~ AWAKENING HUMANITY ~
Sam Liebowitz, will discuss all types of topics to help you raise your awareness
This week, on The Conscious Consultant Hour, Sam welcomes founder and Executive Strategic Consultant, Dean Foster.
Dean is the founder of DFA Intercultural Global Solutions; and former Worldwide Director of Berlitz Cross-Cultural; and currently Executive Strategic Consultant for Dwellworks Intercultural.
His work has taken him to more than 100 countries. He is the host on CNN of the nationwide “Doing Business in … ” series; a frequent guest commentator on culture, global work and social issues for CNN, CNBC, the BBC and other radio and TV shows; and has been interviewed in Newsweek, USA Today, New York Times, and elsewhere.
In 2012 Dean was inducted into Worldwide ERC’s prestigious “Hall of Leaders”; in 2013 he received the Forum for Expatriate Management’s acclaimed Lifetime Achievement Award.
Dean has written many articles and published five books, including Bargaining Across Borders, voted as one of the top ten business books of the year by the American Library Association.

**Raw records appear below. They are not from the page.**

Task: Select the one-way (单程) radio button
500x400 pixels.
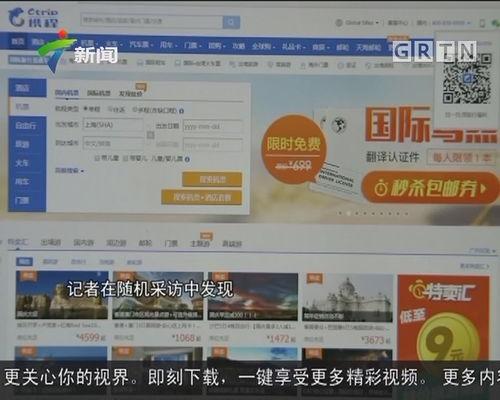Action: tap(86, 109)
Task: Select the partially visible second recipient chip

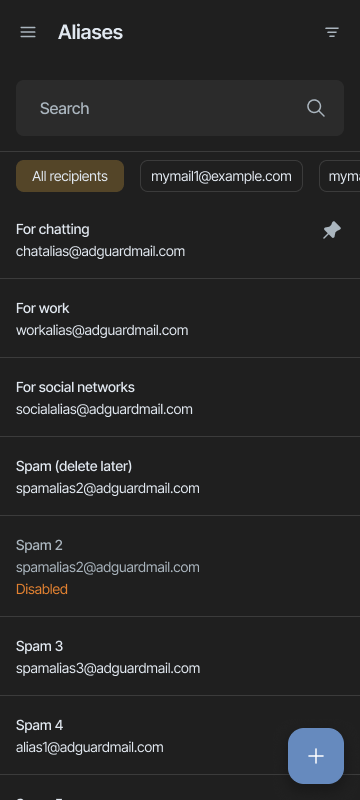Action: coord(340,176)
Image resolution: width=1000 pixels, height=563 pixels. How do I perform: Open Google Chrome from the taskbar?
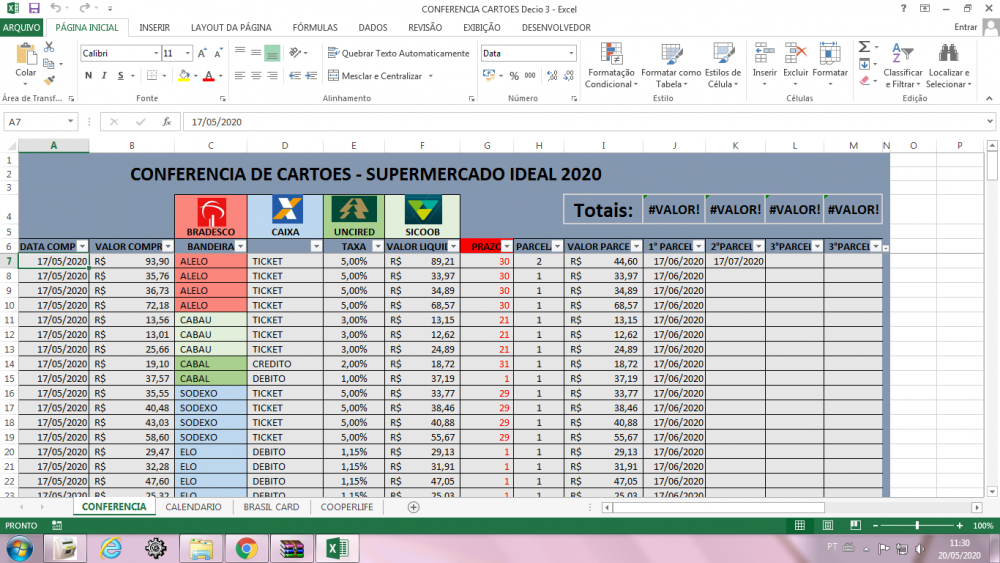[x=246, y=547]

As a contributing editor with National Geographic, he wrote the monthly “CultureWise” column appearing in National Geographic Traveler Magazine.
Watch the Facebook Livestream by clicking here.

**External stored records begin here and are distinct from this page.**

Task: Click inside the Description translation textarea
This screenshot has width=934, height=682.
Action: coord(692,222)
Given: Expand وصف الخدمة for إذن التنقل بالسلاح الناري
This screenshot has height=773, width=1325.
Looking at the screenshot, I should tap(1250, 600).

The show starts with the weekly quotes from Abraham and the Universe. The first quote has to do with focusing on conquering today. The second is about living in the moment -- the journey is not about getting to the destination, it is about joyfully walking along the path. So often we are just looking to get to the end goal and not appreciating the views on the way there. Sam introduces his guest Dean Foster, (not to be confused with science fiction author Allen Dean Foster). Dean is an extremely accomplished global businessman. He has published 5 books, one of which was voted into the top 10 Business Books of the Year. He consults with organizations on understanding the impacts that culture has when you work with many different backgrounds.
Dean, like Sam, is a native New Yorker and grew up in an extremely multicultural environment. Dean says multiculturalism is like being a fish in the water, who doesn't see the water. You are often immersed in it without knowing it and Dean suggests that people should be aware of how the cultural differences affect a person’s environment. Defaulting to a negative standpoint when we think about culture is not productive, and instead it should be thought of as a gift and opportunity to think about things differently. Sam asks what can be done to be more mindful of cultural differences. Dean gives a two tiered response: (1) turn off your ego, and (2) enlist them as an ally in your journey by asking questions. He suggests that businesses use the differences as a tool to achieve an understanding.

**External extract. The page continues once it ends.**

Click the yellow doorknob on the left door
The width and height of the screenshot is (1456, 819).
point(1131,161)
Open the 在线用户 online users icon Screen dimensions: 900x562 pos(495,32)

Sam and Dean use the example of the Japanese, who Sam has worked with closely in the past. They do business community-style which means everyone on the team must have their questions answered, everyone has to look at every detail before they come to a decision, and it must be a consensus. This may be frustrating for the US American who is looking for fast decision making without consulting too heavily with the team. There is an inherent humility with the Japanese, who do not differentiate their solo work from the work of the team, which is very different from the American style of business. They discuss how the Japanese have been wearing masks for so long and the Americans are having trouble latching on to this. Sam says that wearing a mask is an “act of kindness” rather than a political statement - it shows caring for the wellbeing of others. The “collective good” mindset that is common in Asia is a factor as to why they are making such progress with COVID. Dean reminds the audience that it’s all about balance.
Sam asks Dean how he relates to someone who has an extremely different culture from him. Dean says that we must humbly and respectfully ask questions about the things we don’t understand. It is important to find the similarities between cultures, but the similarities don’t negate the differences. The similarities are what you use to build on, but the differences are what will make the problems. Dean says the biggest challenge we must conquer is denying the differences even though the current generation is more mindful that they exist. The problem is people don’t know how to manage them. It is the responsibility of everyone to educate themselves about the variances between the people of this planet. Dean’s greatest hope is that as we are forced to interact with each other, we find a way to grow rather than retreating to violence.